17. How would you address the needs and concerns of Northfield’s college students? As mayor, how interested would you be in staying in direct contact with students?

I believe that if students make the choice to vote locally rather than voting in absentia from their family’s homes they are making a commitment to be informed on local issues.  I applaud their desire to become engaged citizens—wherever they choose to declare their residence.  That being said, I am approachable, available, and willing to listen to the concerns of all the citizens of Northfield. 

A significant portion of our adult population is made up of alumni from both Carleton and St. Olaf who have decided to live, work, raise a family and retire in Northfield.  This relationship started when they were students, and now as alumni they have chosen to be a part of this amazing community.  It is important that we provide opportunities for current students to intern, volunteer and engage in the community; just as we make use of the facilities and assets that the colleges offer us.  We are all the richer for this relationship.

18. What is your understanding of the role of the mayor in respect to the staff, the council and the public? What personal qualities does the mayor need in order to work successfully in the role of that office?

The mayor sets the tone of the administration and must constantly work to articulate the vision of the city, of its comprehensive plan and economic development goals to the staff, the council and the public.  All decisions and initiatives must be held up to these goals and it is the mayor’s job to keep the interest of the community as a whole in perspective. 

However, we must remember that the mayor is only one vote on the council.  The council will have to work together to establish concrete goals for the next four years.  The boards and commissions can advise and do the legwork of the council.  They must do the diligent research, and provide the careful detailed background to their recommendations.  If the council and the mayor are clear about the intended policy direction and this is communicated effectively to the boards and commissions then we can all move ahead in an efficient way.  It is the responsibility of the mayor then must make sure that direction for staff is clear and concise so that we can accomplish our goals together. 
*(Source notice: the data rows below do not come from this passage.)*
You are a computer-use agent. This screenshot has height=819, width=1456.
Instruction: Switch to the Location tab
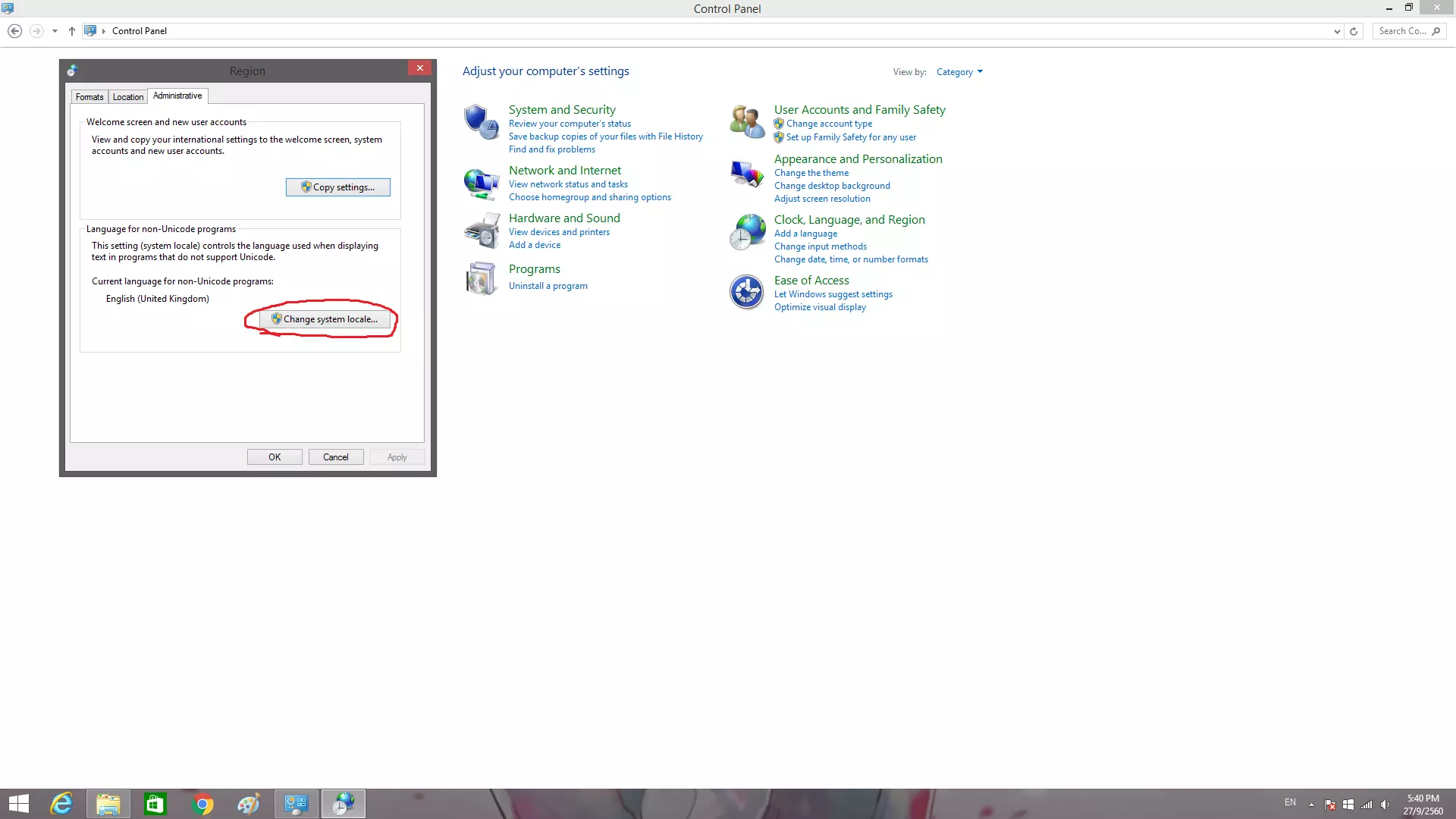coord(127,97)
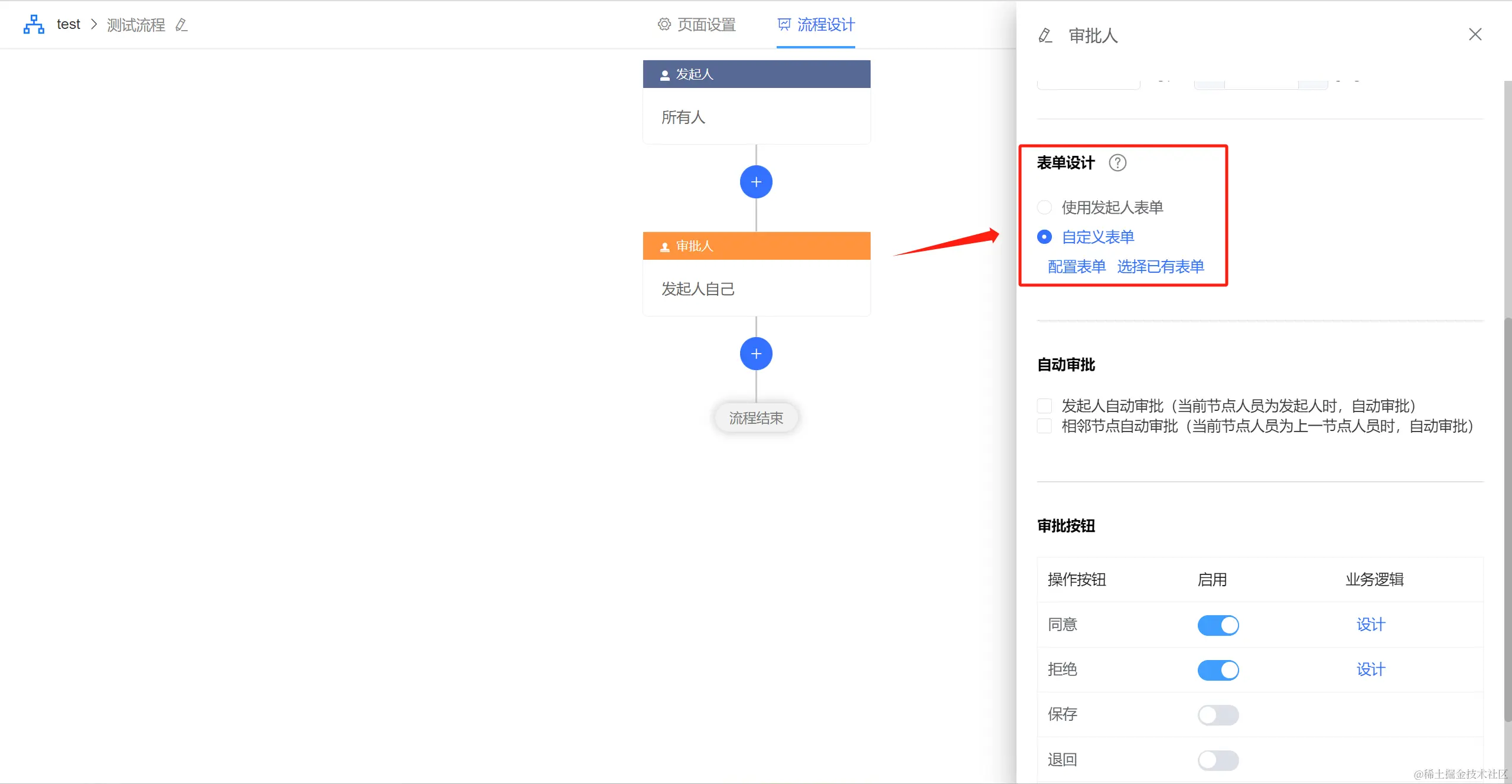This screenshot has width=1512, height=784.
Task: Disable the 拒绝 button toggle
Action: (x=1218, y=670)
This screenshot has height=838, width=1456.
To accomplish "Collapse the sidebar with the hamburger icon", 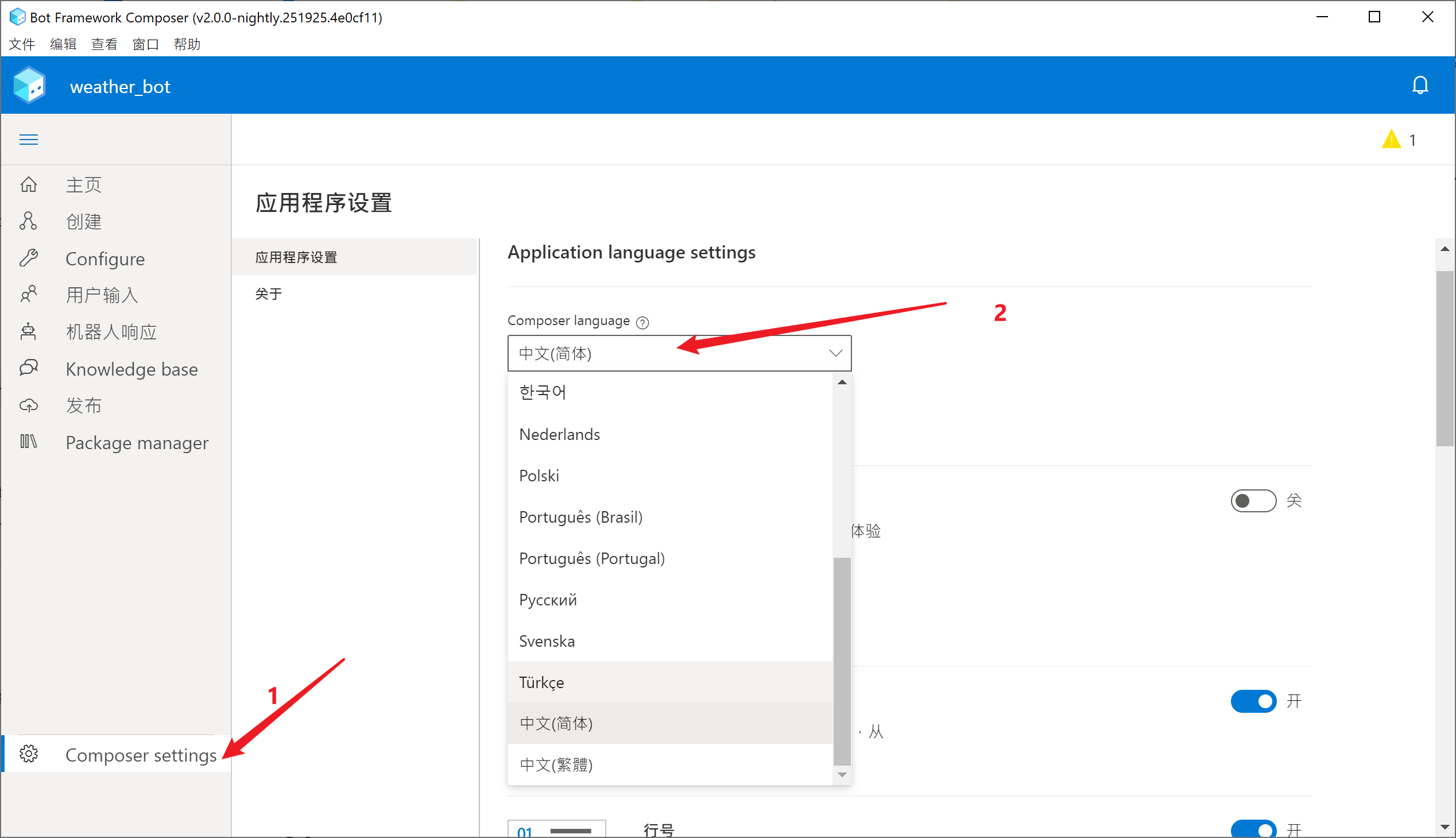I will pos(28,138).
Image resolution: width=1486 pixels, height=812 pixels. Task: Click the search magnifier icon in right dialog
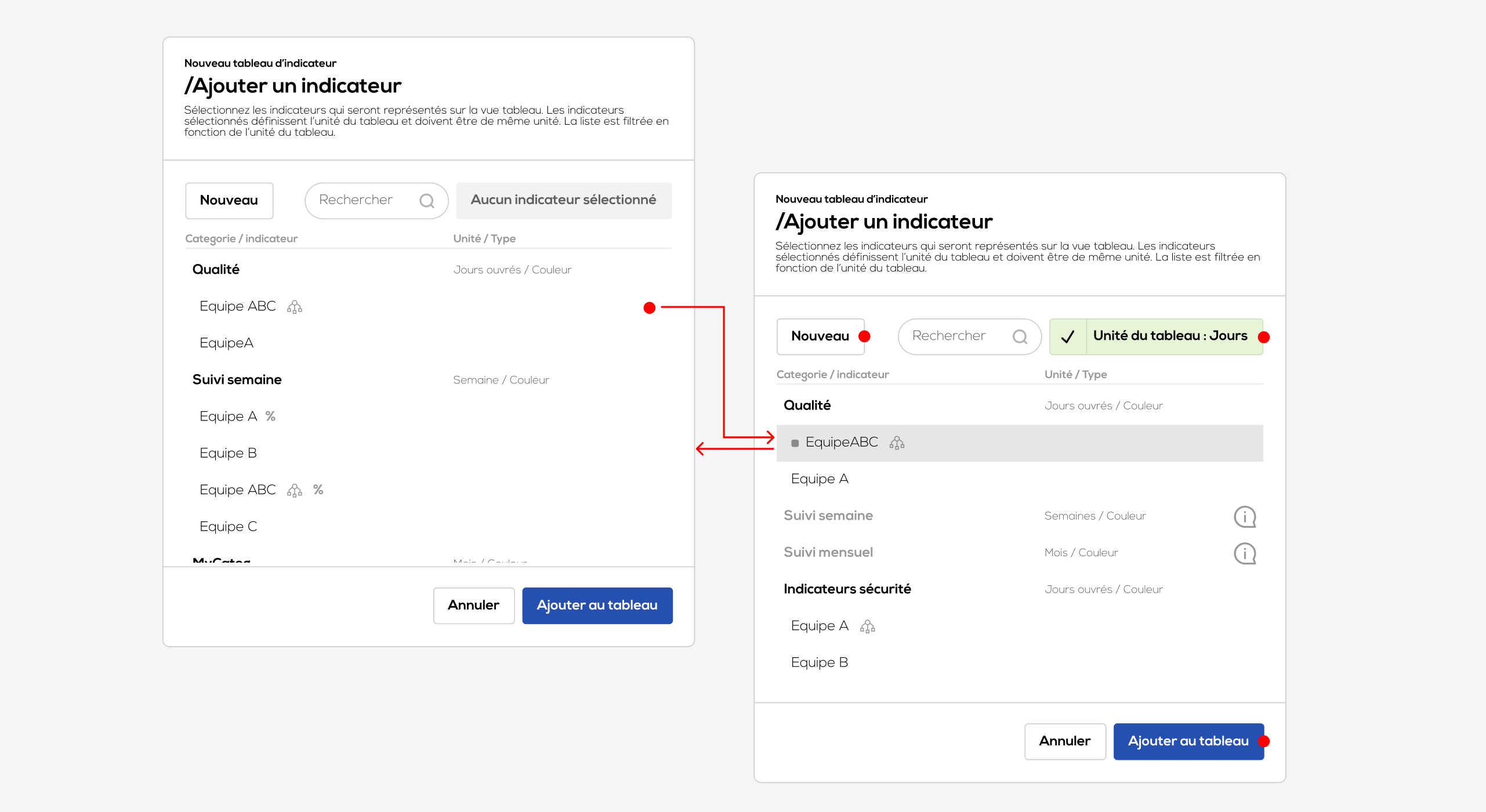click(1020, 336)
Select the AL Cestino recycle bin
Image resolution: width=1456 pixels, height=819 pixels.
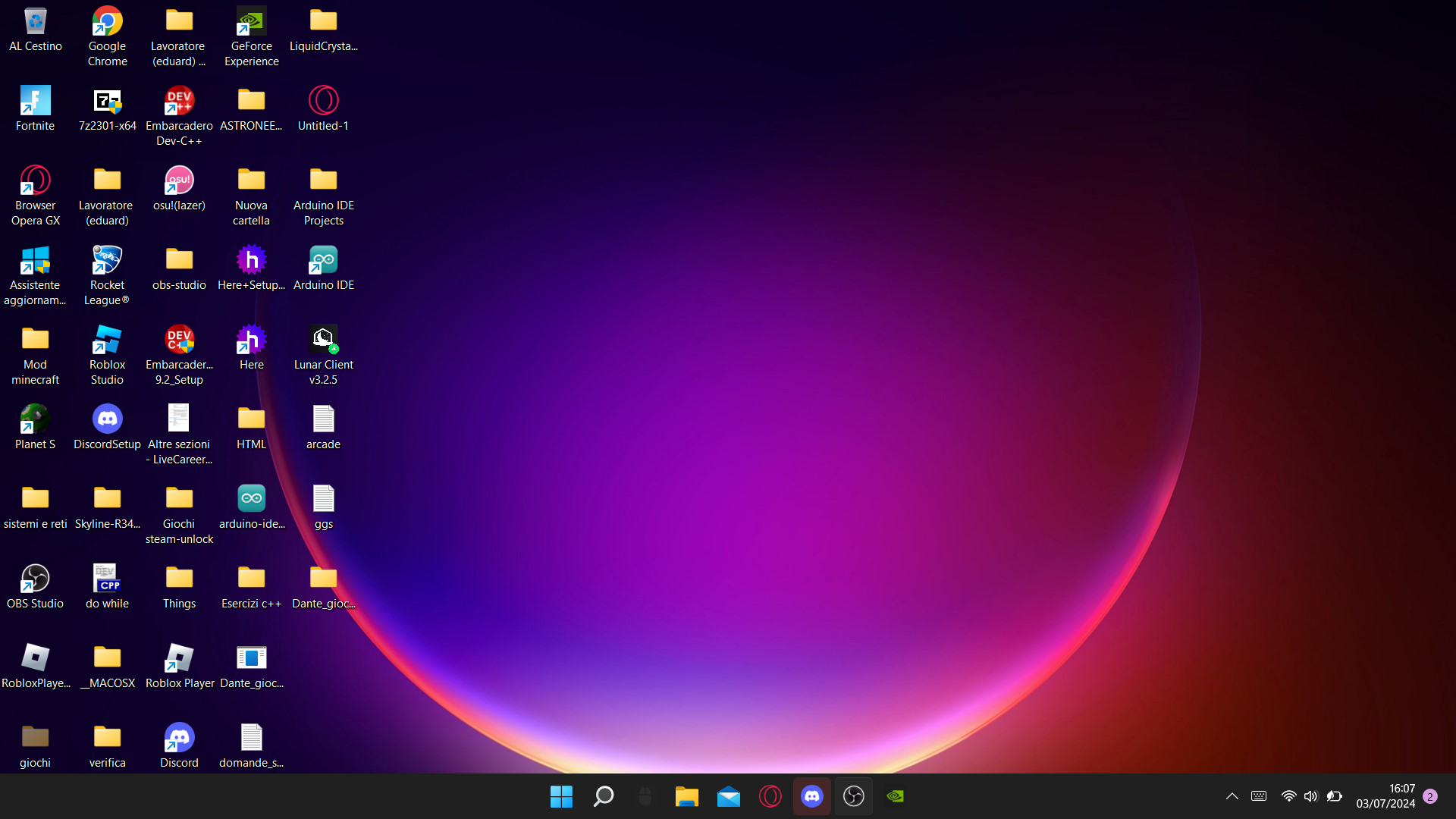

The mayor must be fiscally responsible and a team player.  She must respect the time and talents of citizen volunteers and staff members, giving clear guidance without micromanaging.  She must have emotional maturity, be approachable, must be able articulate the big picture and keep a positive attitude about both the process and the final product.   It is essential that Northfield once again take pride in their city government.

19. How will we know when Northfield city government has grown too large?

It is a matter of balance.

The city is primarily a service industry and staffing is the number one expense in the general budget.  These are good jobs for citizens in our community.  Employees provide essential services from fire and police protection to street maintenance and inspections and permitting.  My experience is that most staff people are hard working and conscientious and that they have the good of the city at heart.  Certainly it is important to look at the staffing structure occasionally and see if there are ways to consolidate and be more efficient.  Ultimately the goal is to provide good service to our citizens at a reasonable cost.